Friday, January 21, 2005

Kubla Khan and Orientalism

Usually, I like to say things that at least seem original to me, so it was kind of a bummer to find out that my comments on Kubla Khan being orientalist had already been "pre-empted," so to speak, by other, zestier "original" thinkers who have expounded upon romantic orientalism. Oh well.

I don't view Pound, Coleridge, et al.'s poetic orientalism, a poetic imagining of the East, as necessarily bad in and of itself. Ai is the first poet that comes to my mind in terms of imagining an "other," but I think that the imagining of "the other" is common if not ubiquitous in writing a poem with characters other than the author, though one can argue that "the author," even if a poem is written in the third-person and/or is totally fragmented, is an "other" in the sense of the poet as a writer-of-the-particular-poem being distinct from the poet as a person. And after all, anyone can point out that Asian-American poets often imagine "whites" and "the West" in their poetry.

Incidentally, you'll notice that I used the term "the East" to describe Asia. My usage reflects my "western" bias. It is not merely that the globe is circular, meaning that "East" may be "West" and "West" may be "East" depending on one's vantage point. But it is that if one looks at this issue from a majoritarian Asian-American perspective, the vast majority of Asian-Americans should think of Asia as "the West," because much of Asia is much closer geographically to America from the West than from the East. Definitely California and Hawaii, where demographically have some of the highest concentrations of Asian-Americans. Think about it. I know that if I'm flying from California to Malaysia or Hong Kong, for example, I wouldn't try to circumnavigate the globe to get there.

But I drifted with that long aside...I perceive the problem with orientalism, echoing one of the themes of this blog, as one of power. If the "orientialist" poems of Coleridge, Pound, etc., to the exclusion of , Asian-American poets' contemporary portrayals of Asia, then the student of poetry's perspective on Asia is skewed by views of Asia, and Asians and perhaps Asian-Americans, as simply mysterious, exotic, and unworthy of respect and humanity. I often feel that the power of stereotype doesn't necessarily lie in the stereotype itself but in the lack of other sources of imagination/knowledge to complexify a dehumanizing simplicity.

But I should also note that, in certain contexts, "exoticism" in poetry may be fun, interesting, and perhaps inevitable -- isn't part of what can make a poem "fun" the fact that it allows one to enter a different world? -- but when used to justify exclusion of other types of poetry, e.g. poems that deal with racism and sexism, it becomes far more problematic.

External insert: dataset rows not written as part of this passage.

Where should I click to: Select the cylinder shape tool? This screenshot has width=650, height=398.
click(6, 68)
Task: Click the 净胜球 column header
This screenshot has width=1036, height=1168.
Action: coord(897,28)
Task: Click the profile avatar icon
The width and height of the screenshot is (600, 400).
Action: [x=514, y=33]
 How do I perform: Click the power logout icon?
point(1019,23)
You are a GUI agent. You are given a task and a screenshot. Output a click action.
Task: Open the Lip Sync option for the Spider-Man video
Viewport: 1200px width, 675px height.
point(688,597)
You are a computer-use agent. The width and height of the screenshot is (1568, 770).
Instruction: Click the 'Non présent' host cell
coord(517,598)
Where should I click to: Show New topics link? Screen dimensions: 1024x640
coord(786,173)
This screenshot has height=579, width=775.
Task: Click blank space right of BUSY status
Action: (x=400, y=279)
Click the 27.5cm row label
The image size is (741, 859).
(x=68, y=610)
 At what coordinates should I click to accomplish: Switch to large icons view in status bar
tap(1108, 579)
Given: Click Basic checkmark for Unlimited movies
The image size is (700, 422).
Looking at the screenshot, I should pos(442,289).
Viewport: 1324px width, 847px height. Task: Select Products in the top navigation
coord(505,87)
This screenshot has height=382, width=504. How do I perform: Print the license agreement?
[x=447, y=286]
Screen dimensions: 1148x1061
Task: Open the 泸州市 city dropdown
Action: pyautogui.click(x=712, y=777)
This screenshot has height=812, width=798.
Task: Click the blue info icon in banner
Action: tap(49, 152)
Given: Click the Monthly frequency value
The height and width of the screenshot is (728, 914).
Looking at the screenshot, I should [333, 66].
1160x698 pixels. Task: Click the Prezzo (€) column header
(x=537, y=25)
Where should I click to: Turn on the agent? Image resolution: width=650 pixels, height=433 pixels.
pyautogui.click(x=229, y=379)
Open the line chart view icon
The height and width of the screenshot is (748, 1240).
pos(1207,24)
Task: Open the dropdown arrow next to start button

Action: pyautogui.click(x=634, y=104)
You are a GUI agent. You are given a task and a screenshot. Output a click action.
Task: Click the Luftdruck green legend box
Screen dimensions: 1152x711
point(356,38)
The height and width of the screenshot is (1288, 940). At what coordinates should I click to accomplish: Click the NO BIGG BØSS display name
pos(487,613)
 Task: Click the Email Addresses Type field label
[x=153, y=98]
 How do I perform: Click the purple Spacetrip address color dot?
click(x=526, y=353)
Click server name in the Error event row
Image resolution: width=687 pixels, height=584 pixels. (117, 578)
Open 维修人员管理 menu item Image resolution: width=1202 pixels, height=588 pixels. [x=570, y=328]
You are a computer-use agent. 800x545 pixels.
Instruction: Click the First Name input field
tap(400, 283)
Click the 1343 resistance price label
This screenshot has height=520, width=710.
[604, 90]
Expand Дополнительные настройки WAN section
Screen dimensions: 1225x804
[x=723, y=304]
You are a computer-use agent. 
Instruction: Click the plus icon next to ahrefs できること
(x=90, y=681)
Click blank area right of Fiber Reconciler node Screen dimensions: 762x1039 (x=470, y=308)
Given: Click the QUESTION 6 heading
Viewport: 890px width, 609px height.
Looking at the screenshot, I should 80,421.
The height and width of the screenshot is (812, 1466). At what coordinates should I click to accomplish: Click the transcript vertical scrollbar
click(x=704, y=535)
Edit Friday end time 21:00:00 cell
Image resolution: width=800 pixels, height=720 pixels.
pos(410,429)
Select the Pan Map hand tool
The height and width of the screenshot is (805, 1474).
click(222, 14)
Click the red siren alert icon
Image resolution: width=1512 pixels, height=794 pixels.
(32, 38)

(Historical note: The Chinese Exclusion Act of 1882 represented the first-ever act of Congress to exclude a particular immigrant group. The exclusion of Chinese, and then subsequent Asian groups in American history, culminating with the Immigration Act of 1924, is one reason that, historically, there has been less Asian-American poetry, however one chooses to define "Asian-American," and why "Asian" immigration to America is often perceived as a recent phenomenon, when in reality, the mid-19th century actually witnessed huge waves of Asian immigration to America.)